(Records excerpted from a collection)
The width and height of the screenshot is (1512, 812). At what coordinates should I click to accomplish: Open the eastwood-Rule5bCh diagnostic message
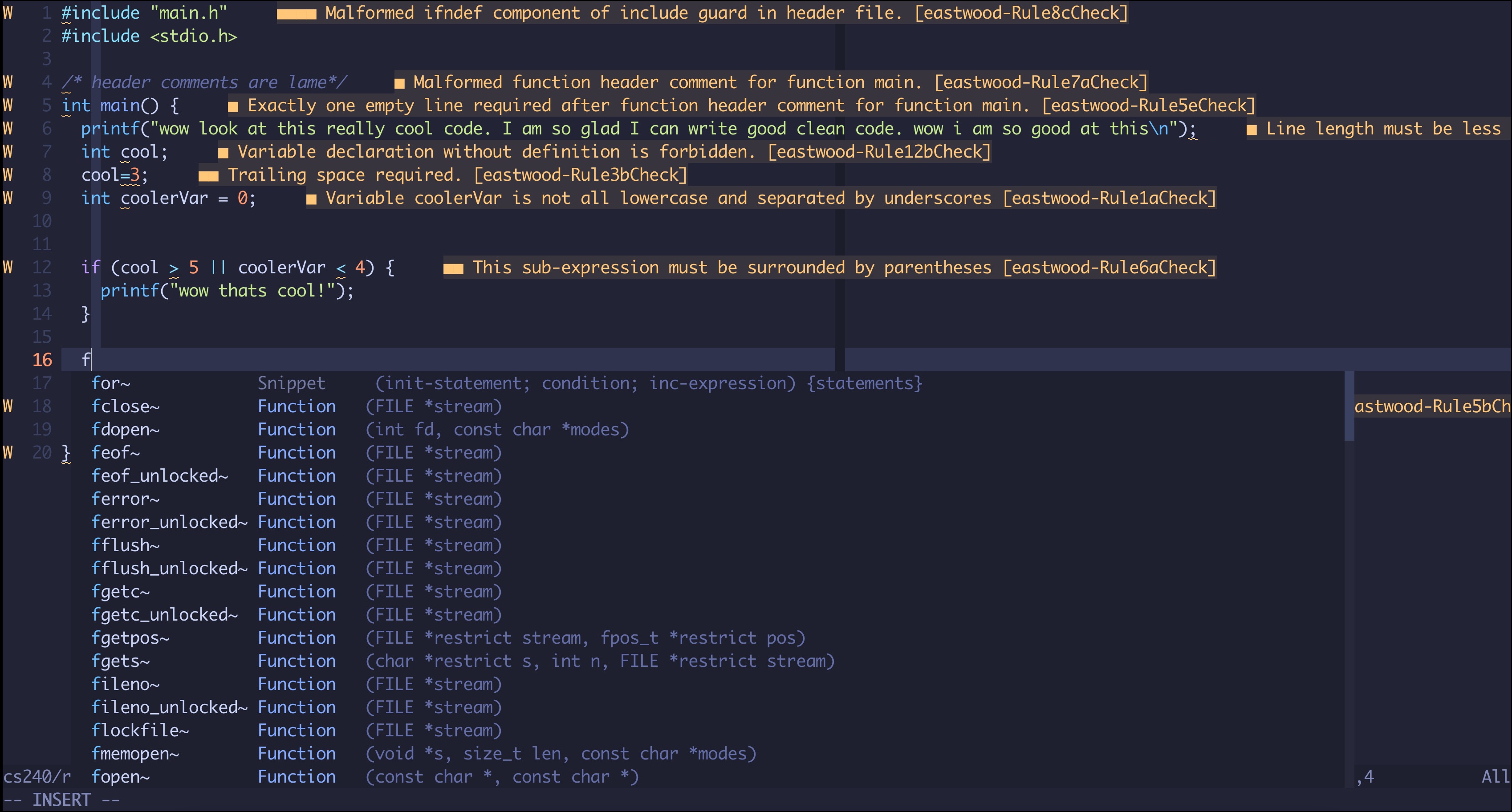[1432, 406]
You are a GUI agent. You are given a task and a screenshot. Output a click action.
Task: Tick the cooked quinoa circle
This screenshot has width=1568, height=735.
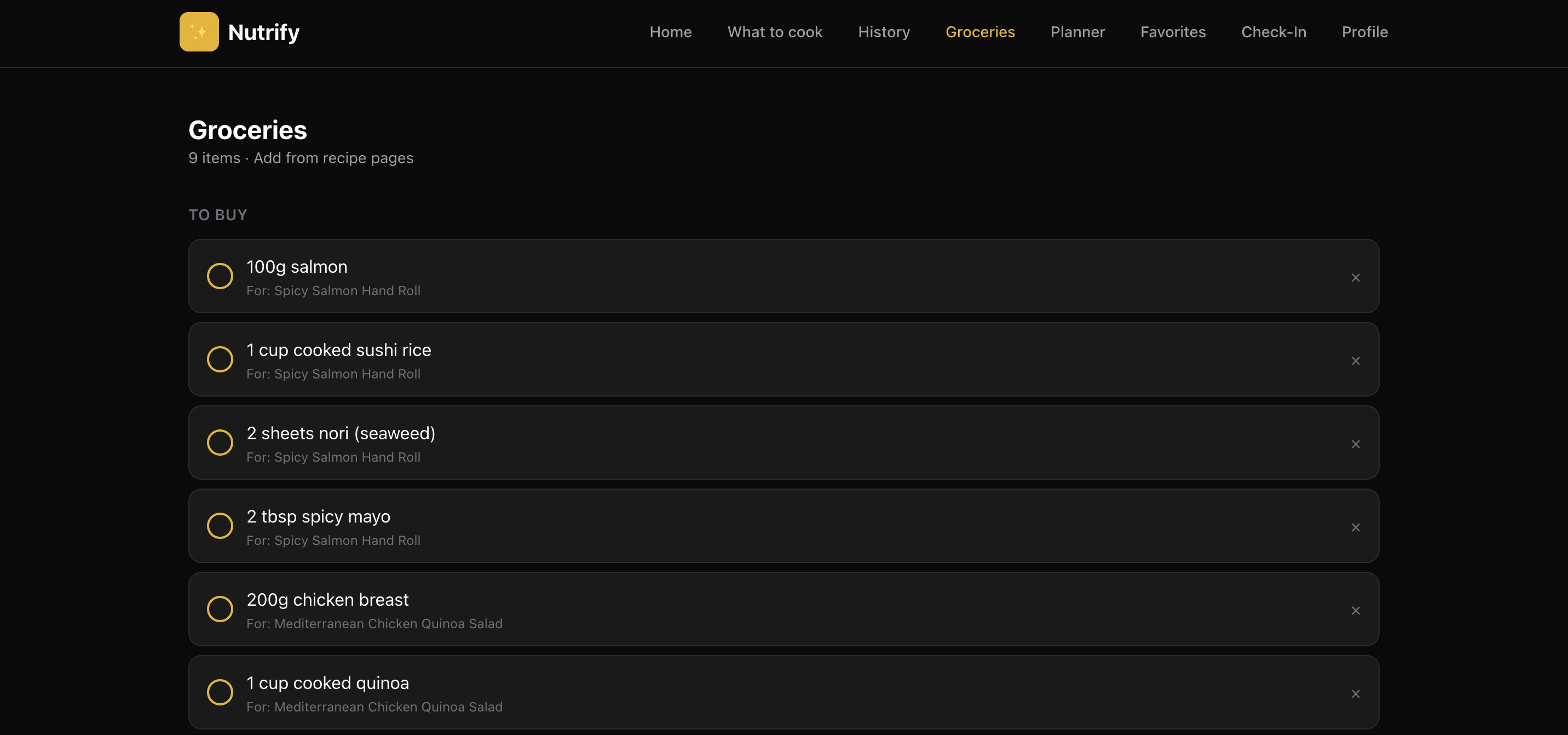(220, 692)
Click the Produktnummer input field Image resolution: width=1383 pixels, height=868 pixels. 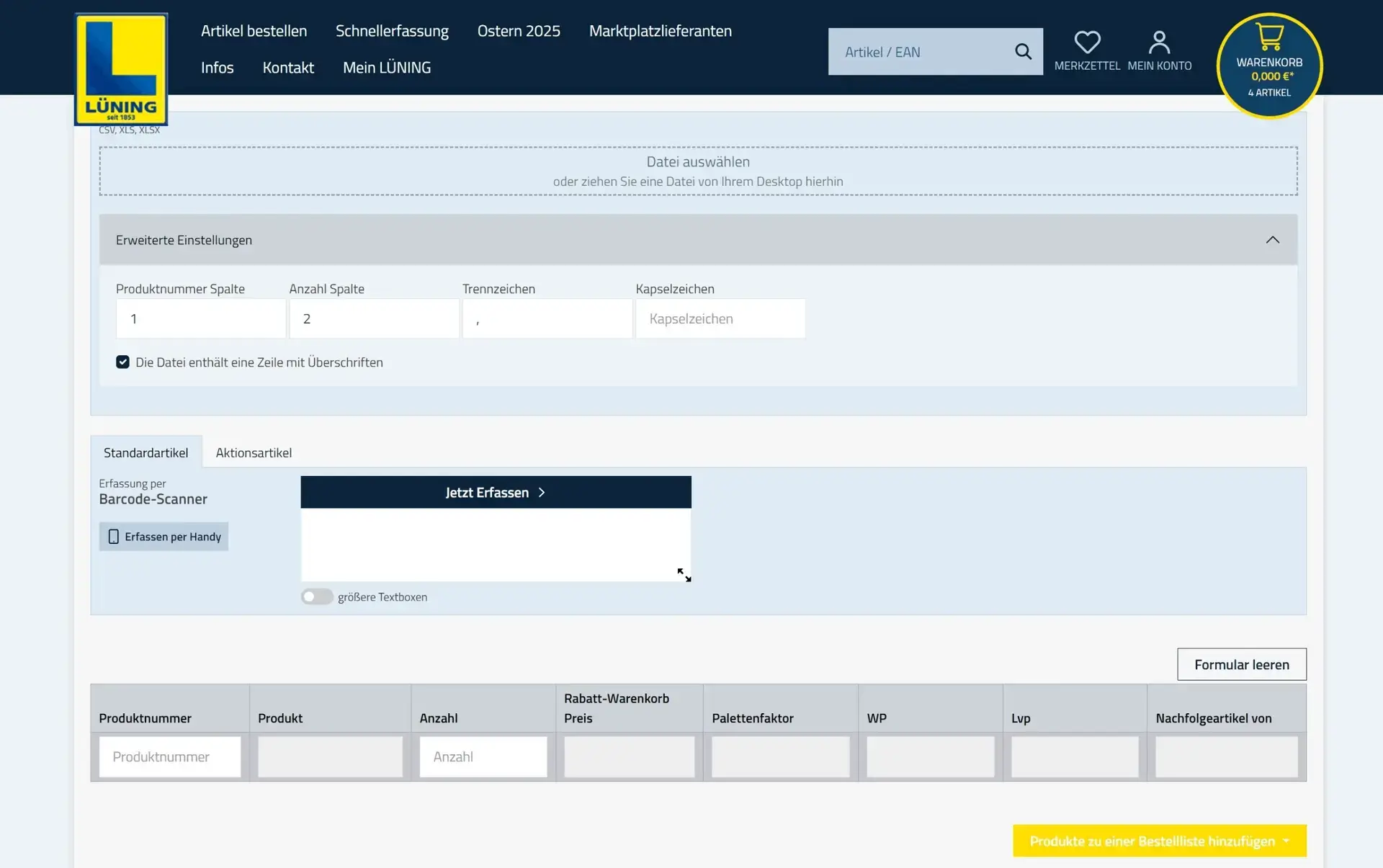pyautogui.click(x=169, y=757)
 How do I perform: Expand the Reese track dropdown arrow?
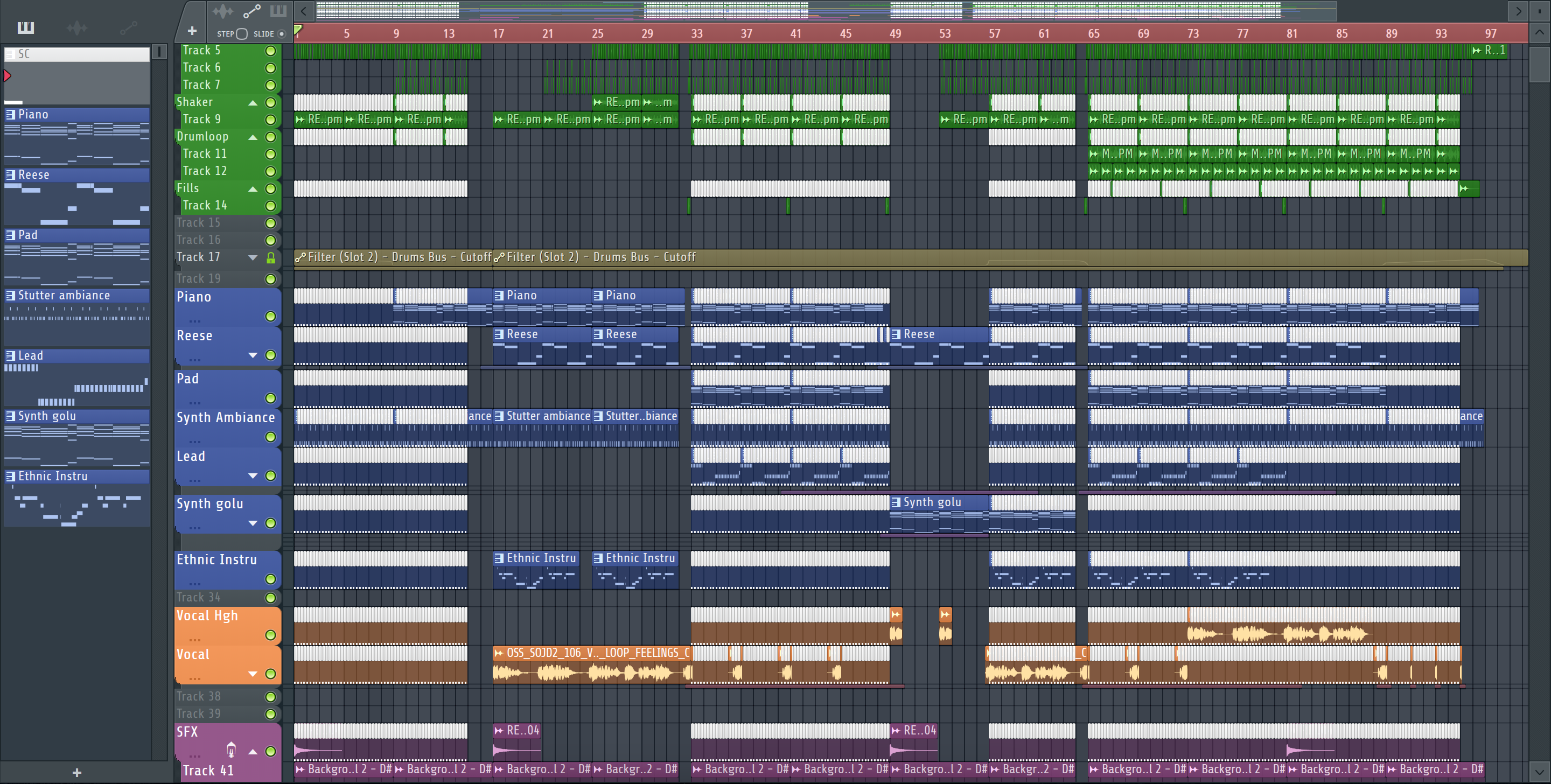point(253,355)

§ Task objective
Nothing but the lines from the one containing "How do I perform: Expand" through the end of the entries should be written out, exactly and without pictures.

§ Result for this task
 How do I perform: Expand the Reese track dropdown arrow?
point(253,355)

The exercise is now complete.